Inovio Pharmaceuticals Inc (NASDAQ:INO) Reports Favorable Data Of INO-4800 In NHP Studies: Demonstrates Protection From Replication Of Virus In Lower Lungs, Nasal Passages

Inovio Pharmaceuticals Inc (NASDAQ:INO) reported encouraging results in treating one of the difficult and most devastating cancers, GBM (glioblastoma multiforme). The company also achieved significant breakthroughs in DNA Medicines in improving immune responses in patients suffering from infectious diseases and cancer.

Advances INO-4800, the DNA vaccine

CEO of Inovio, J. Joseph Kim said the company showed exemplary performance in Q2 2020 in enhancing the potential of DNA medicines platform in meeting the urgent health needs worldwide.

Inovio will commence the Phase 2/3 clinical trial of INO-4800 in September 2020. The company will also release compelling data from the clinical study of INO-4800 soon. It plans to expand the production capacity to manufacture a minimum of 100 million doses of this innovative drug to treat coronavirus next year.

Effectiveness of INO-4800 in curing COVID-19

Inovio achieved positive results in Phase 1 clinical study of INO-4800 conducted on the US’s first two cohorts. The company recruited 40 patients aged between 18 and 50 years at two sites in the US. They are administered 1mg and 2 mg of INO-4800 in two separate groups through intradermal injection using the CELLECTRA® 2000 device. Each participant in the trial is given two doses of drug four weeks apart.

The clinical data obtained from this clinical trial is submitted for peer review by a medical journal. According to the results, the participants in both the trial cohorts well tolerated the drug and not witnessed any serious adverse side effects through week 8. Only 6 of the participants suffered mild, transient adverse effects associated with the dose.

Of the total 38 participants, 39 have demonstrated improved immunological responses, which are based on the neutralizing and binding antibody responses. Around 90% of the participants in the vaccination program demonstrated strong T cell responses.
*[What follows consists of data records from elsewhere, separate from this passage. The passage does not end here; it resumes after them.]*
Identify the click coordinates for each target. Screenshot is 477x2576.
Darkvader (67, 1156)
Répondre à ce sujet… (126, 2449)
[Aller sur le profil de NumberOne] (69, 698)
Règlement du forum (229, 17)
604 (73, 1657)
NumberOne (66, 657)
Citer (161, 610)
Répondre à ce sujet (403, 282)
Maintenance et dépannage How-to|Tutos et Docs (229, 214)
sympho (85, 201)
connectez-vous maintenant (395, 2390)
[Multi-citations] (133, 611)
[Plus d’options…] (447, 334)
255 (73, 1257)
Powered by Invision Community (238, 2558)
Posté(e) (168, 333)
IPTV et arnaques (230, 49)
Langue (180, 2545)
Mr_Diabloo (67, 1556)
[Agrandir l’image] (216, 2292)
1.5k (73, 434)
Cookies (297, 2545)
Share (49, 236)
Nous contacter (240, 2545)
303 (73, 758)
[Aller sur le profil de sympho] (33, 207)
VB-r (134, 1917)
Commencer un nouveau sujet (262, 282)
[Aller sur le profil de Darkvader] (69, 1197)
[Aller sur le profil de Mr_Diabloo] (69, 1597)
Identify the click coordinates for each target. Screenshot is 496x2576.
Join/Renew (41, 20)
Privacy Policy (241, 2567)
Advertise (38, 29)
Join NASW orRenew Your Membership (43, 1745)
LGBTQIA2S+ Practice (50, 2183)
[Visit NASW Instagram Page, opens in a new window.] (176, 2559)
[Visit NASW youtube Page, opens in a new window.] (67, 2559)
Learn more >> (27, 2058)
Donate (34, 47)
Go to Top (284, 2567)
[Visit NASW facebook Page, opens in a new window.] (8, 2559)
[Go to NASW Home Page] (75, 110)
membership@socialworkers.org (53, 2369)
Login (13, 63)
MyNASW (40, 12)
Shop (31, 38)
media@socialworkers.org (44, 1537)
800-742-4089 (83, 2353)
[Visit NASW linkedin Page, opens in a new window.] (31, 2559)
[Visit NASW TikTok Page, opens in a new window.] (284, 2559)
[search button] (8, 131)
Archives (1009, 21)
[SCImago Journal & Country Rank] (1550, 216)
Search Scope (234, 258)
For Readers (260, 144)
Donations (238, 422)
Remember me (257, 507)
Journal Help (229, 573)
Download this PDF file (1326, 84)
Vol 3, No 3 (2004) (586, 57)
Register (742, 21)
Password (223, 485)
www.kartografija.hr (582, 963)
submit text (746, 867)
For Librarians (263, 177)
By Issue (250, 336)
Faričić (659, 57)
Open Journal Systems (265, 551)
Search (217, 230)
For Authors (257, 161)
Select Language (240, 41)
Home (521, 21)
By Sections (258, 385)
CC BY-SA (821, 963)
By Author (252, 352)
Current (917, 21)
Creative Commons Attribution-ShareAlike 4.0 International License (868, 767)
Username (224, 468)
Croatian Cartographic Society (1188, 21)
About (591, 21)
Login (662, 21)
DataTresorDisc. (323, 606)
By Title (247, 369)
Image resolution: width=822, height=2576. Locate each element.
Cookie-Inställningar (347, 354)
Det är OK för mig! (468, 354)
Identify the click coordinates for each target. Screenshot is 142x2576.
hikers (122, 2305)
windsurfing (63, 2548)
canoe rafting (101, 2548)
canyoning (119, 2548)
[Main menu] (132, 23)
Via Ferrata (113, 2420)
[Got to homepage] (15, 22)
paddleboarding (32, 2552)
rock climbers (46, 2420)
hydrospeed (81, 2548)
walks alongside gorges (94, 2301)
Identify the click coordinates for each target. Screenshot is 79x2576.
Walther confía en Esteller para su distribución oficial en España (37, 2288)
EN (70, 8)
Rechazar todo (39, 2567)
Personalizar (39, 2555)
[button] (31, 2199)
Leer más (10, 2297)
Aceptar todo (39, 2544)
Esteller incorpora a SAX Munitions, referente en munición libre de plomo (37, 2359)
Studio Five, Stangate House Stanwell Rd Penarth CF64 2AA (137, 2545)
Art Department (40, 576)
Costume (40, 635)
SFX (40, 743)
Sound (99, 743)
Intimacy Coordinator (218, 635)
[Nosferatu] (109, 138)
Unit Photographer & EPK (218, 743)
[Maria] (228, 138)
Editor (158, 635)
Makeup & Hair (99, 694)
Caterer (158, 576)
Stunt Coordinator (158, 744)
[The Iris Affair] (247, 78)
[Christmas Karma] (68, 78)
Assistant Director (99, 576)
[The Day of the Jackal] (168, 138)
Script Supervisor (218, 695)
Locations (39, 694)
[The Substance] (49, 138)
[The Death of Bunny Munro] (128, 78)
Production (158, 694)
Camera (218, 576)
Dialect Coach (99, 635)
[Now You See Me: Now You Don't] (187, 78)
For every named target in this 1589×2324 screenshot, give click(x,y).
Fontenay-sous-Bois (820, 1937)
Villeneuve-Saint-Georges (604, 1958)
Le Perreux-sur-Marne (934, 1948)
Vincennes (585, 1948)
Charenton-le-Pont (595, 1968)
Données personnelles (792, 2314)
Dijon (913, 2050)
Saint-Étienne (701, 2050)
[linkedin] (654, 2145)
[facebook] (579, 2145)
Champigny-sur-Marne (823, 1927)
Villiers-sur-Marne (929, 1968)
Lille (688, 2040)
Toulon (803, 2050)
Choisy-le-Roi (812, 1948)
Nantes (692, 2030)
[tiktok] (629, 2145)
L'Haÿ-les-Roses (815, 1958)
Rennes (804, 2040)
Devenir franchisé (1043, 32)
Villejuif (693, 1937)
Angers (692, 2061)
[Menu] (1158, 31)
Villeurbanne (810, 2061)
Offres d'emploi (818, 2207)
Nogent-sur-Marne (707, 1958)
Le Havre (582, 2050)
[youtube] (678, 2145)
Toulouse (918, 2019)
Inovio added 80 patients aged 18 and above, in mid-July 2020, the Phase 1 clinical study.

Significant funding from the government

Inovio received significant grants from the private agencies and government in H1 2020 for expanding the production and scale-up development of the vaccine. DOD (Department of Defense) contributed $71 million to enhance CELLECTRA® 3PSP smart device production and to purchase CELLECTRA 2000 devices for intradermal injection of INO-4800.

Inovio posted growth of 96.323% YoY to $267,000 in Q2 2020. Its operating expenses increased marginally to $33.4 million. The company’s spending on R&D remained flat at $22.4 million in Q2 2020.